Wordsworth’s view of himself, so strongly based on his childhood, and
particularly his view of himself as a poet, was closely connected to the
‘infant sensibility’ noted soon after. It is rare to find a writer of this
period viewing him/herself as an infant.
In George
Eliot’s Middlemarch (1871) we can trace a development of the importance of the role of the
infant through the changing terms: Celia, who is genuinely devoted to her son,
calls him ‘baby’ as much as ‘Arthur’. The term ‘the baby’ is used frequently
throughout the book, but he is addressed as ‘baby’ seven times before his name,
Arthur, is introduced. Arthur’s role is to highlight the childlessness and
barrenness of Dorothy’s marriage – it is after the introduction of Arthur’s
name that we are told ‘It seemed clear that where there was a baby, things were
right enough, and that error, in general, was a mere lack of that central poising
force.’ When Rosamund loses her baby this is referred to as a ‘misfortune’, but
clearly means a lot more to Rosamund, who later states ‘I wish I had died with
the baby’. The third important birth in the novel fittingly occurs in the
‘Finale’, where Celia announces ‘Dorothea has a little boy’.

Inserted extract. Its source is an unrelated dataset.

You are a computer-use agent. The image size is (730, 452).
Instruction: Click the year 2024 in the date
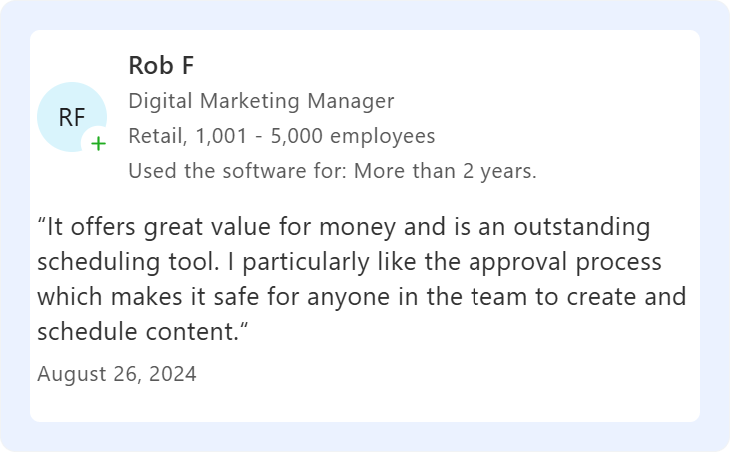point(173,374)
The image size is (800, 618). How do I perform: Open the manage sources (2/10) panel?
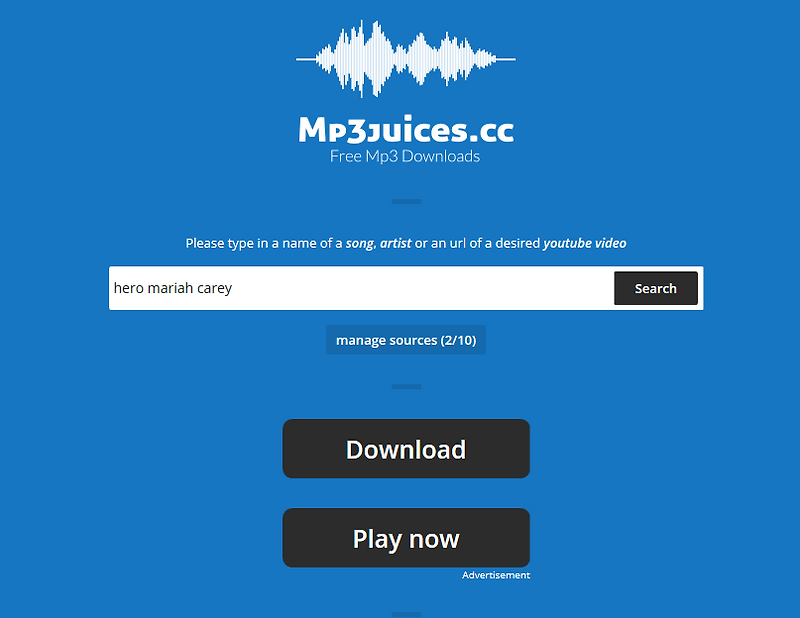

On rare occasions we find writers for whom babies were individuals who
are addressed directly. Hogg’s Life of Shelley tells the
story of the poet addressing a baby on the subject of life before birth: ‘it
was a fine placid boy; so far from being disturbed by the interruption, he
looked up and smiled.’ It is the kind of direct and ingenuous enquiry one might
expect only of Shelley, or Blake. [2408.a..5. Vol 1 p240]. Robert Burns’s A
Poet’s Welcome to his Love-begotten Daughter (1785) shows a totally
genuine interest in ‘my bonie, sweet, wee dochter’; the poem though was never
published. Blake too in his unshackled mind saw babies as not just individuals,
but as equals: in ‘Infant Joy’ the two-days old babe names him/herself – there
is no need for a gender as the child is addressed directly – and shares the
voice of the poem equally with Blake himself.